There are twenty-two specific things that one can do in their home or in relation to their local school or community (most have to do with the home).

I see a real opportunity for a third party developer at Amazon to create a niche business–what I really need as a busy professional is a single Amazon URL where I can go and select all of the low-cost products needed to implement this book's recommendations (e.g. the water-saver showerhead with the instant off-on lever), have them charged to my Amazon account, and delivered to my front door.

I'd also like to see a way for people to register their homes the way we register Wildlife Habitats–completing this check-list should allow registry of the home and count toward the appraisal value.
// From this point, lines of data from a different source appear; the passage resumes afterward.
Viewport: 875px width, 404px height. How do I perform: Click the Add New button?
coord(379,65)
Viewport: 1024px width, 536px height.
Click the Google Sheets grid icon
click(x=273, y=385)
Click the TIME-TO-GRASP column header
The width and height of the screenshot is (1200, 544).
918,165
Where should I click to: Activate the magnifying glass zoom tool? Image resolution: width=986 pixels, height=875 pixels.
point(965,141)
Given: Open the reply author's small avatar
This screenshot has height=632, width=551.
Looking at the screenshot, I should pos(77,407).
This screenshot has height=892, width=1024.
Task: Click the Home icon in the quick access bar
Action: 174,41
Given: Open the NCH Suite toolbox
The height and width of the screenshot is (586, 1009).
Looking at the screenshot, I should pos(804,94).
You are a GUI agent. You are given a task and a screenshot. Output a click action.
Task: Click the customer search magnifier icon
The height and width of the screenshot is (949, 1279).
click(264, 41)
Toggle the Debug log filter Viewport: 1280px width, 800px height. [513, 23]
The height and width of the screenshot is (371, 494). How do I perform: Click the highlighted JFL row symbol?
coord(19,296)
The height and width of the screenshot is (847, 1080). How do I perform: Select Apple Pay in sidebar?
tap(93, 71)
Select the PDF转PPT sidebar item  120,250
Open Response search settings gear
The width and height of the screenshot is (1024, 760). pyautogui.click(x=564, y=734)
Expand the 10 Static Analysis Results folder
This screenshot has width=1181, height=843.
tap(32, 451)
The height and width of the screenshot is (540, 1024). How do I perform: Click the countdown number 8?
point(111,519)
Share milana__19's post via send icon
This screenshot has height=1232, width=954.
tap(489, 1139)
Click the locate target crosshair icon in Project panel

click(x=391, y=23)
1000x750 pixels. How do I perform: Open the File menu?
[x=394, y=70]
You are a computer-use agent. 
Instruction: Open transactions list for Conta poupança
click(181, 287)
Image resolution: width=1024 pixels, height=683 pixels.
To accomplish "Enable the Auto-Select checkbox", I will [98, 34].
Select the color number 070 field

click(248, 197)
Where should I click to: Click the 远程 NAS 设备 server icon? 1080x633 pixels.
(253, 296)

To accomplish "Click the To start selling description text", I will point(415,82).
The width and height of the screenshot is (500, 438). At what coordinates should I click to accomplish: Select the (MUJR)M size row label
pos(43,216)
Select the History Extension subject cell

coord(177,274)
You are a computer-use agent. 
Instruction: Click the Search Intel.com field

I recommend the book be bought in lots of 10, used to bring together the other 9 houses nearest you, and then passed on down the neighborhood.

The resource section at the end is helpful, and I was especially struck by the disaster resilience recommendations. I know a lot of otherwise mainstream folks that are starting to sign up for the Federal Emergency Management Agency (FEMA) and Red Cross courses on disaster relief, earning the green hard-hat and body covering. Something is happening at the grass roots level–a combination of innate fear that the federal and state governments will fail us as they did with Katrina, and a more constructive sense of responsibility, with more people realizing that resilience starts at the local level with specific individuals planning and preparing so as to prevent local disasters from becoming catastrophes.

For related reading on the psychology of what prevents people from preparing and reacting, see my review of “Catastrophe & Culture: The Anthropology of Disaster.” Disasters do NOT have to become catastrophes, we make them so through denial before, during, and after.